The tension between shareholders desiring anonymity and governments' calls for transparency in company ownership to combat money laundering is an ongoing issue. Prior to 2016, appointing a nominee shareholder allowed for anonymity
What Is A Nominee Shareholder?

as long as a written agreement or Declaration of Trust was established. However, with the implementation of The Register of People with Significant Control Regulations 2016, achieving anonymity now requires a strategic approach.

In this article, we aim to explain the concept of a nominee shareholder and explore the potential risks to maintaining beneficial owners' anonymity.

What is a nominee shareholder?

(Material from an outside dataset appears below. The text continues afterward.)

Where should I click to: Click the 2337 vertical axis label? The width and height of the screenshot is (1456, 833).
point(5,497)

A nominee shareholder is an individual or entity that holds shares on behalf of someone else. The most common form of a nominee is a trustee holding shares in a trust for beneficiaries or a company acting as a nominee for overseas investors.

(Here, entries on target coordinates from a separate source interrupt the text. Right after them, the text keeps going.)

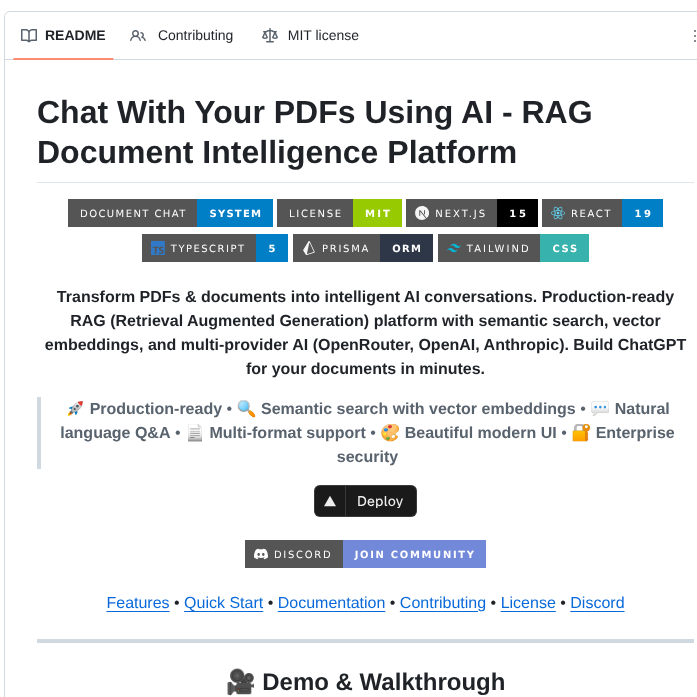Click the Discord Join Community badge
Image resolution: width=697 pixels, height=697 pixels.
click(x=365, y=554)
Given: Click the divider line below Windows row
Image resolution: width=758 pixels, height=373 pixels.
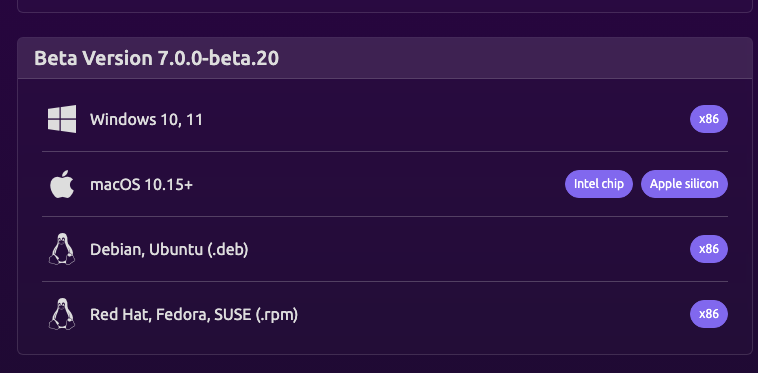Looking at the screenshot, I should click(385, 151).
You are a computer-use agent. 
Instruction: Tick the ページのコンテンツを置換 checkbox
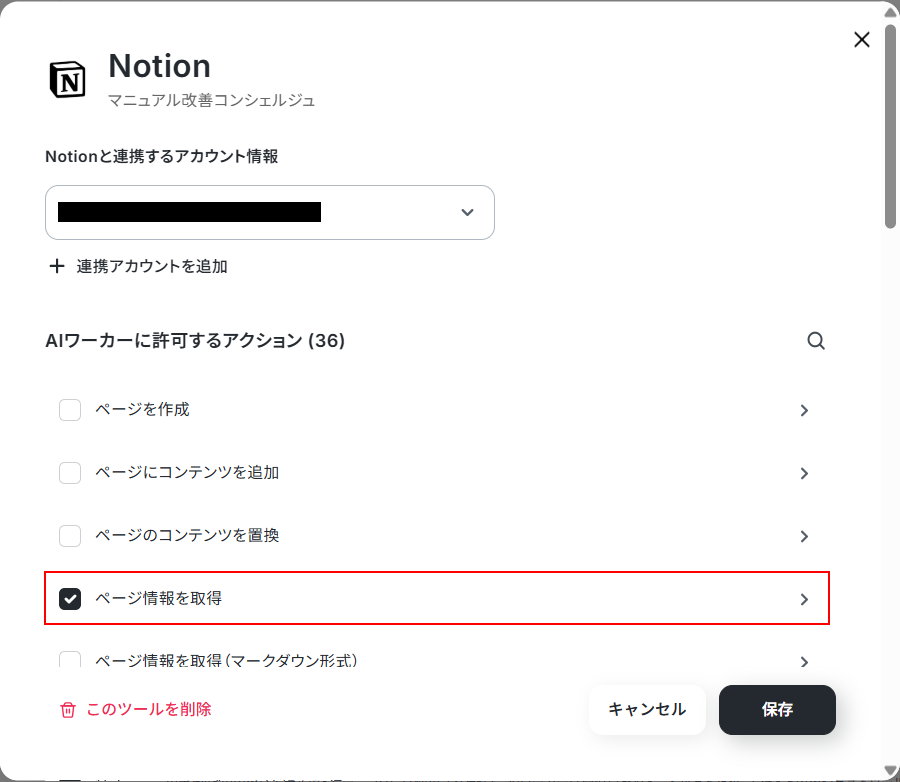point(70,536)
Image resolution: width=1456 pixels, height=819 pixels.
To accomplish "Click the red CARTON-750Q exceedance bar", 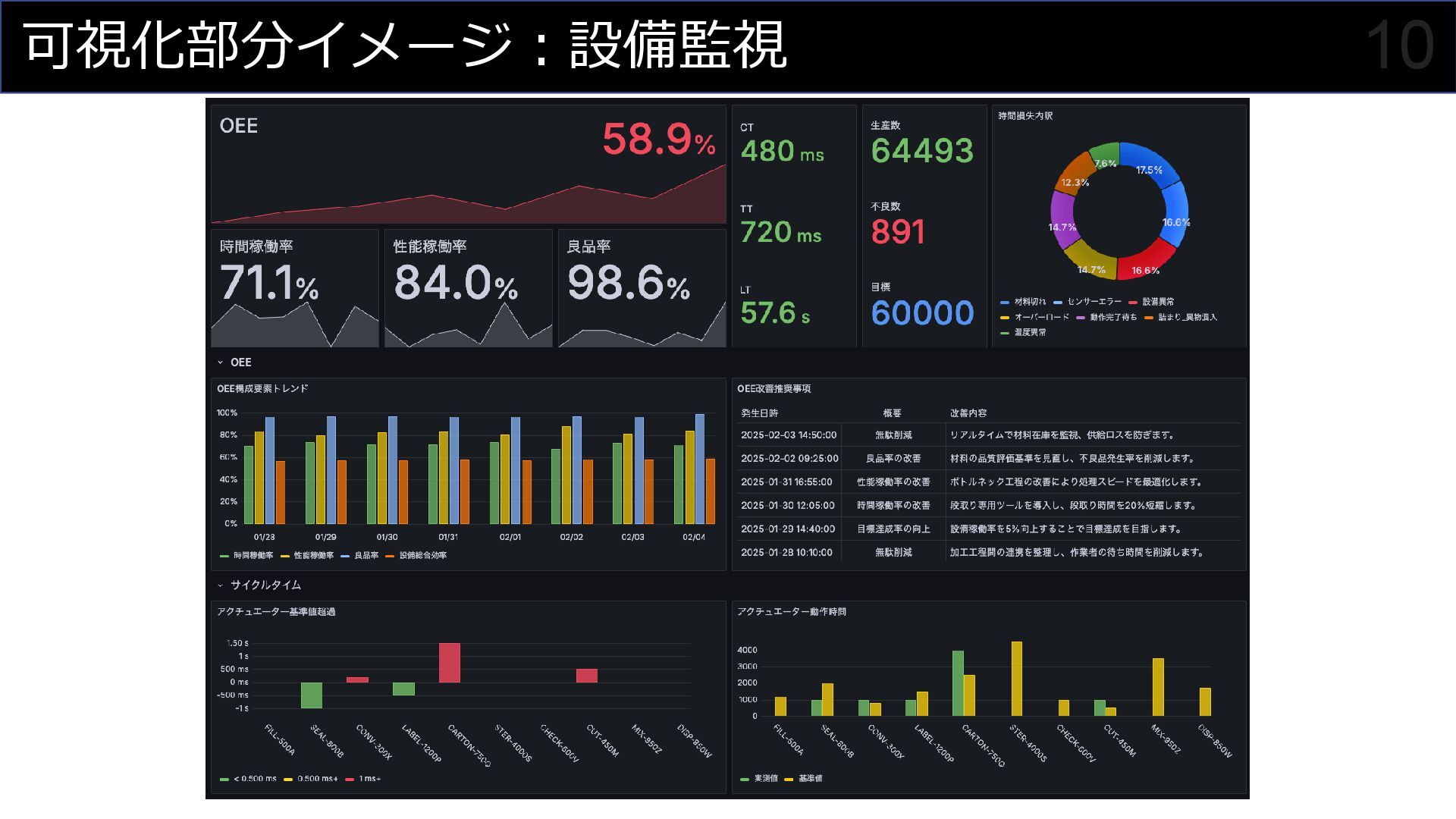I will click(449, 662).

Why appoint a nominee shareholder? Beneficial owners appoint nominee shareholders when they prefer not to have their shares registered in their own name. By appointing a nominee, they can ensure their anonymity and privacy. Personal information, such as their home address, will not appear on publicly accessible documents held by Companies House.

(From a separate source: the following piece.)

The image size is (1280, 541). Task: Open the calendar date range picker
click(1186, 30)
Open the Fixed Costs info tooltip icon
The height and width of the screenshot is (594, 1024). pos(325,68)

Does a nominee shareholder guarantee privacy? Having a nominee shareholder can protect your identity and keep personal information, including your address and owned assets, confidential. Additionally, it is challenging for outsiders to ascertain that a listed shareholder is indeed a nominee, as the arrangement is typically known only to the beneficial owner and the nominee.

Are nominee shareholders legal? It is entirely legal for company shares to be held by one or more trustees on trust for the beneficiaries of a trust or for a nominee to hold shares on behalf of actual shareholders. The name of the trustee(s) or nominee will be recorded in the company's register of members as the holder (or joint holders) of the shares. Consequently, the trustee(s) or nominee becomes a company member rather than the beneficiary of the shares.

How to appoint a nominee shareholder? To appoint a nominee shareholder, a nomination form must be completed and submitted to the Company Secretary before the next Annual General Meeting (AGM). According to the Companies Act 2006, a UK company only needs to acknowledge shareholders listed on the register. This principle is reinforced by the Model Articles of Association for both private and public companies. These articles state that, except as required by law:

  • The company will not recognize any person as holding shares in trust.
  • The company will only acknowledge the registered owner's absolute right to the shares and will not recognize any other interest in them.

From the company's perspective, a nominee shareholder can:

  • Exercise voting rights attached to the shares.
  • Receive dividends, distributions, and returns on capital.
  • Transfer their shares.
  • Be responsible for payments owed on the shares and fulfill all other membership obligations. The company can only address any issues with the shares through the nominee.

A nominee and the beneficial owner should enter into an agreement or Declaration of Trust to regulate their relationship and define the rights and responsibilities of each party.

How are nominee shareholders treated for tax purposes? The beneficial owner is accountable for any taxes associated with shares held by a nominee. This should be outlined in the agreement or Declaration of Trust. The nominee will transfer dividends to the beneficial owner and provide a consolidated certificate of total dividends and interest received. The beneficial owner will report this income on their tax return and pay taxes accordingly. Capital Gains Tax on shares is automatically charged to the beneficial owner.

Can a company act as a nominee shareholder? Yes, a nominee shareholder can be either an individual or a company.